"Washed by the Water" is a 2007 song by the Christian rock band Needtobreathe from their second studio album The Heat. It was released as a radio single at the end of 2007, becoming a No. 1 hit in the spring of 2008. It was the sixth most-played song on R&R's Christian CHR chart for 2008.

Background
The song was written by the Rinehart brothers about their father who was a pastor. Lead singer Bear Rinehart said, "It's a song about my dad. He's a pastor ... There was some stuff that got said at our church that actually turned out to not be true when it all came out. I just thought it was a cool thing that my dad kept his integrity throughout that whole situation."

Composition
The song is a piano-based rock ballad. It takes influence from a southern style of music and has been labeled as "gospel-tinged".

Release
The song reached No. 1 on R&R's CHR chart at the end of May 2008. By June 6, "Washed by the Water" had stayed at the No. 1 position for three consecutive weeks.

Reception
The song was generally well received by music critics.

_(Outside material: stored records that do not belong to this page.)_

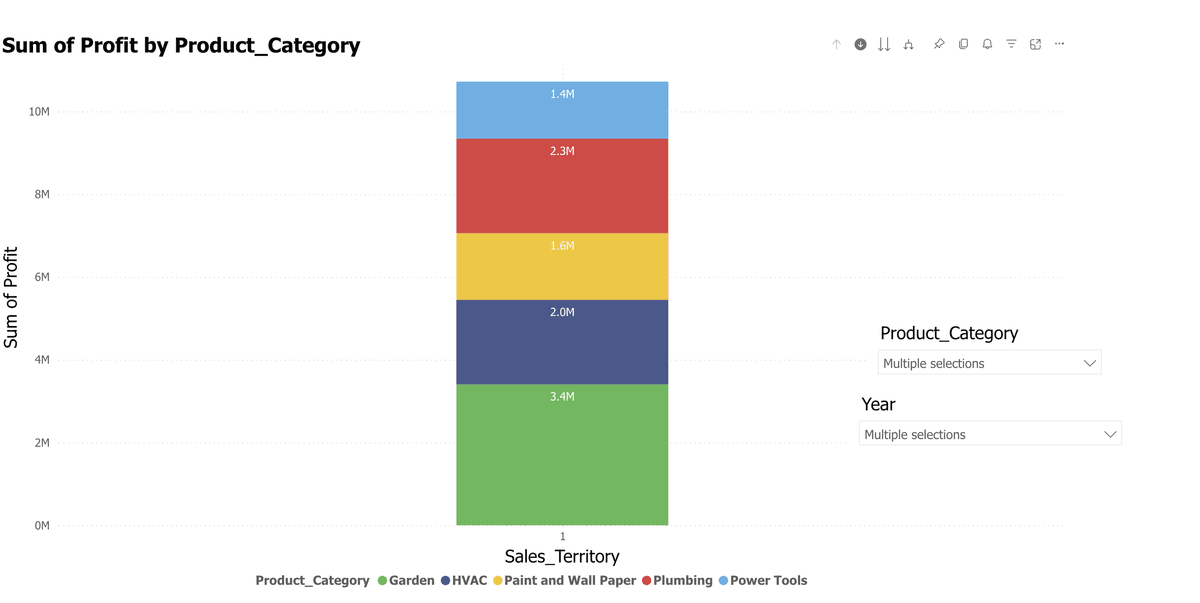Click the Sales_Territory axis label
The height and width of the screenshot is (603, 1200).
[x=562, y=556]
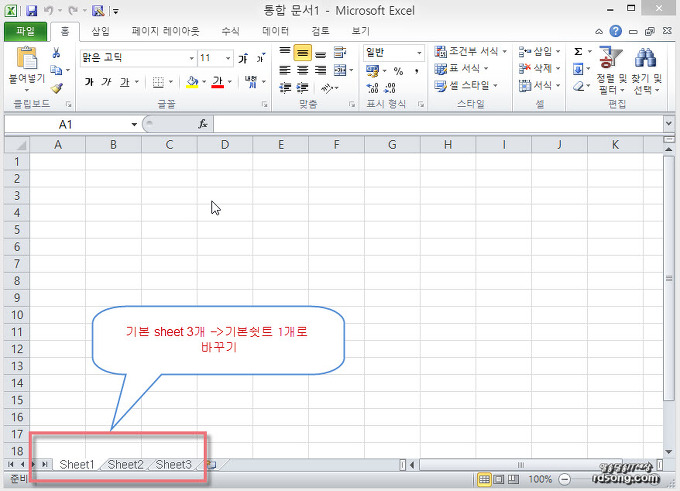Open the 삽입 (Insert) ribbon tab
The image size is (680, 491).
(101, 31)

Jesus Freak Hideout editor John DiBiase said that it is "another one of the album's true gems, a piano-driven southern delight ... [It is] new territory that will no doubt spread a smile across the listener's face." Christa Banister of Christianity Today was also positive towards "Washed by the Water", saying that it "[packs] more emotional punch while Bear Rinehart's gravelly vocal rises to the top".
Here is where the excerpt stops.